→ **Tugas yang Dikerjakan**
1. Dalam teks tentang ucapan selamat kepada non-Muslim, contoh ucapan selamat apa saja yang disebut masih diperselisihkan para ulama?
2. Salin ulang bagian teks tentang ucapan selamat kepada non-Muslim yang dimulai dari "1. Sebagian Ulama’" dan berakhir pada "lain ada yang memper-Bolehkannya.".
3. Tulis ulang secara lebih ringkas paragraf dalam teks tentang ucapan selamat kepada non-Muslim yang diawali dengan "Contoh ucapan “Selamat” kepada Non Muslim", dengan tetap mempertahankan fakta utamanya.

→ **Teks Bacaan**
Contoh ucapan “Selamat” kepada Non Muslim yang masih diperselisihkan para Ulama’ adalah seperti ucapan “Selamat” atas kelahiran anaknya, atas pernikahan nya, atas keberhasilan duniawinya dan lain sebagainya.

Hukum atas ungkapan “Selamat” atas hal di atas itulah para Ulama’ berselisih pendapat :

  1. Sebagian Ulama’ ada yang tetap meng-Haramkan nya
  2.  Sebagian Ulama’ yang lain ada yang me-Makruh kannya
  3.  Sebagian Ulama’ yang lain ada yang memper-Bolehkannya.

→ **Item tersimpan dari sebuah koleksi**
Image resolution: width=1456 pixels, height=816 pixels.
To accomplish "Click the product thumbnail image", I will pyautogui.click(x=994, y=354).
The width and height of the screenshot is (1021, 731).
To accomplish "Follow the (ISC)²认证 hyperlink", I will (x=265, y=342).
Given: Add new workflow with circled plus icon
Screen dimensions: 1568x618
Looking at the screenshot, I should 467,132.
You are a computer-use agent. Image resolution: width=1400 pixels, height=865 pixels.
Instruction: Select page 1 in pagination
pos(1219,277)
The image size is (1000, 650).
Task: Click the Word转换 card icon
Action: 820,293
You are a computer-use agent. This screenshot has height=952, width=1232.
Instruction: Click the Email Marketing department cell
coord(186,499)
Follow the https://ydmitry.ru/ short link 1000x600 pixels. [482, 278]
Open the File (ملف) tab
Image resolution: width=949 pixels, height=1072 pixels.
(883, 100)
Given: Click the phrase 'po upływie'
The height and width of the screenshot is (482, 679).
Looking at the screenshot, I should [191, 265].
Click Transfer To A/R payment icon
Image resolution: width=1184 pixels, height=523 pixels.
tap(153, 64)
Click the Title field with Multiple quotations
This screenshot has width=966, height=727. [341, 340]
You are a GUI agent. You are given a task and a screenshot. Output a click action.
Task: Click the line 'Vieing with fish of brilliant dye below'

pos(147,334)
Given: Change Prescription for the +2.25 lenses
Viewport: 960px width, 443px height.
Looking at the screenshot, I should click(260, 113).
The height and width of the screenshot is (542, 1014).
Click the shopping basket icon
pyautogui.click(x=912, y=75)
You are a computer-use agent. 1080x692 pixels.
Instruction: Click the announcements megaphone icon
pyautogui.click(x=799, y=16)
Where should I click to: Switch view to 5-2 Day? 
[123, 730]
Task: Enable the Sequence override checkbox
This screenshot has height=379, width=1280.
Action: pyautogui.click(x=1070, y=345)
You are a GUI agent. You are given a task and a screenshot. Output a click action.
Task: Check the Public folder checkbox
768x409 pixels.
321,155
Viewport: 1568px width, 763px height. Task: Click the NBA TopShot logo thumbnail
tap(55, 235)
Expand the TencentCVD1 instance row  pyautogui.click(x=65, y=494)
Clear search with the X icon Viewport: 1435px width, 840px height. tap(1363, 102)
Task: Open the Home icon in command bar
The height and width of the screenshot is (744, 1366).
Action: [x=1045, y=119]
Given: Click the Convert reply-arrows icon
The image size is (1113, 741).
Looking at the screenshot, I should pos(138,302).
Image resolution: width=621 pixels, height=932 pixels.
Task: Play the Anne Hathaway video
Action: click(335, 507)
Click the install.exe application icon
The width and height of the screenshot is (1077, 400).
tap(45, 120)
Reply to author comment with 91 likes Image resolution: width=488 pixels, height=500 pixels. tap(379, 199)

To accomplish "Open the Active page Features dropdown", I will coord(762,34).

→ **Penyelesaian Soal**
1. Ucapan selamat atas kelahiran anaknya, atas pernikahannya, atas keberhasilan duniawinya, dan lain sebagainya.

2.
1. Sebagian Ulama’ ada yang tetap meng-Haramkan nya
  2.  Sebagian Ulama’ yang lain ada yang me-Makruh kannya
  3.  Sebagian Ulama’ yang lain ada yang memper-Bolehkannya.

3. Para ulama masih berselisih tentang ucapan selamat kepada non-Muslim atas kelahiran anak, pernikahan, keberhasilan duniawi, dan hal sejenisnya.